The Auditor General’s Department was established over 204 years ago and is one of the oldest departments in Sri Lanka. The Auditor General, the head of the department, is appointed by the President. Pursuant to provisions in Article 154 of the Constitution, the Auditor General audits the accounts of all departments and ministries of the government, local authorities, and public corporations.
This provision gives the Auditor General the authority to audit the activities of the ministry in charge of the environment and the CEA. In view of the technical nature of the CEA’s activities, the Auditor General can obtain the assistance of experts in the environmental field. Thus, the scope of the audit conducted by the Auditor General is not confined to financial audit. In fact, the scope of audit in Sri Lanka covers operational aspects of public sector institutions, including value-for-money audits on a modest scale. The Auditor General reports the results of audits to the audited institutions and to Parliament.
The Auditor General’s Department is in the initial stages of introducing environmental auditing. To date, two pilot audits on waste management in two municipal councils—Colombo and Dehiwala Mount Lavinia—have been carried out with the department’s current limited experience in this field.
Key Challenges and Problems
We have identified the following challenges in the early stages of our environmental auditing process:
These challenges were encountered in the pilot audits. The audits were carried out by SAI staff without the requisite skills, posing problems such as the inability to differentiate hazardous and nonhazardous waste or to identify the negative impact of storage and transport problems.
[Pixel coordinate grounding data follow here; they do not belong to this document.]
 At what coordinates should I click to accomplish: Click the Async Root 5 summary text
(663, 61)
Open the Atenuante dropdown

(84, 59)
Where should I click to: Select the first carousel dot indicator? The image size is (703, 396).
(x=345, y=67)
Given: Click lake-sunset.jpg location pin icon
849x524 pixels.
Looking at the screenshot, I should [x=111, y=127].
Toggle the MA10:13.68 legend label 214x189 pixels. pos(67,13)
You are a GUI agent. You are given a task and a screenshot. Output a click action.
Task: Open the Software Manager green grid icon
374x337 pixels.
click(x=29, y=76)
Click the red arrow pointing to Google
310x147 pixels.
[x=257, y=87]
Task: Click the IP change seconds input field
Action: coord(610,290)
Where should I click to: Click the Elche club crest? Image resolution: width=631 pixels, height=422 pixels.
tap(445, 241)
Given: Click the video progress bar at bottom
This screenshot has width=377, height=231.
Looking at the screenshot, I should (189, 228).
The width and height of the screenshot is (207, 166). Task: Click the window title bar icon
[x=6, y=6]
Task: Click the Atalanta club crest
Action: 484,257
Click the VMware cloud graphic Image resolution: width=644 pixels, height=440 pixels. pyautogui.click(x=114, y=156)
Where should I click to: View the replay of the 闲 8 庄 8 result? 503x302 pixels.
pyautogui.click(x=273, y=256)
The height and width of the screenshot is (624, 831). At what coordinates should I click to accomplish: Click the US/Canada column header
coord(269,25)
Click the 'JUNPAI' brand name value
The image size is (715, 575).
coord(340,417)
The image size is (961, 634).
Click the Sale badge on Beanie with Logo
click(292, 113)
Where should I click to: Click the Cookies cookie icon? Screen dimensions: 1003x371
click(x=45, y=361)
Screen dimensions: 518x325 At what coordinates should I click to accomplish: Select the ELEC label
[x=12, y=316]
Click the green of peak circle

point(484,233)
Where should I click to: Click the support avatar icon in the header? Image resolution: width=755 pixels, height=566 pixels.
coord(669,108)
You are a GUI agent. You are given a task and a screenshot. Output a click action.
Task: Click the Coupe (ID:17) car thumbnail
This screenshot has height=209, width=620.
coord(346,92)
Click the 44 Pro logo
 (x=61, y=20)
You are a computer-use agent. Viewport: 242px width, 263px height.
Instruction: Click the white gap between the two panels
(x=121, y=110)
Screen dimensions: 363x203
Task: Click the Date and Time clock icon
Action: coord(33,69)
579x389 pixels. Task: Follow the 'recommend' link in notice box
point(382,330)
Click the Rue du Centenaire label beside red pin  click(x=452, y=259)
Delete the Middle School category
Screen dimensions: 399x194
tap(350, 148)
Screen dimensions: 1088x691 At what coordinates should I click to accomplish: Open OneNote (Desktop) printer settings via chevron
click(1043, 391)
The team did not have the expertise to test the environmental impact on ground water and the air as well as hazardous and noxious odors emanating from the dumping area. In addition, because of the aforementioned limitations, a complete audit plan and audit program for solid waste management had not been prepared.
Because the main obstacle the SAI has encountered in environmental auditing is the lack of competent staff, the need for a training program in this field is imperative.
Capacity Building in Environmental Auditing
The Auditor General’s Department acquired valuable knowledge and materials on environmental auditing at the INTOSAI seminar held in Warsaw, Poland, in June 2003. With this initial information, the department started to gradually introduce environmental auditing aspects into its programs. A team of senior officers trained in performance auditing carried out the preliminary exercise in environment audit. Subsequently, another Superintendent of Audit and I had the opportunity to participate in the INTOSAI environmental auditing workshop held in Antalya, Turkey, in November 2003. (See "Going Back to School: A New Approach to Environmental Audit Training” in this issue for more information about the workshop.)
Proposals for auditing waste management were drawn up at the workshop and further developed for implementation in Sri Lanka. The training from the workshop is being transferred to department staff. The workshop’s materials on environmental auditing were translated into Sinhala, the official language of Sri Lanka, and have been distributed among the staff. They are of great value as an introduction to environmental auditing. They have proven very useful in teaching the staff of the Sri Lanka SAI to conduct environmental audits. I would like to express our SAI’s appreciation for this valuable study material and the other information made available at the workshop.
A new audit act is being prepared in Sri Lanka. It will give more independence to the
Auditor General in financial and administrative matters and provide for environmental
auditing. It will also provide an avenue for obtaining adequate resources, including expert staff with the required skills and knowledge in the field. We also trust that the cooperation and assistance of the Working Group on Environmental Auditing will continue as we begin our endeavors in this field.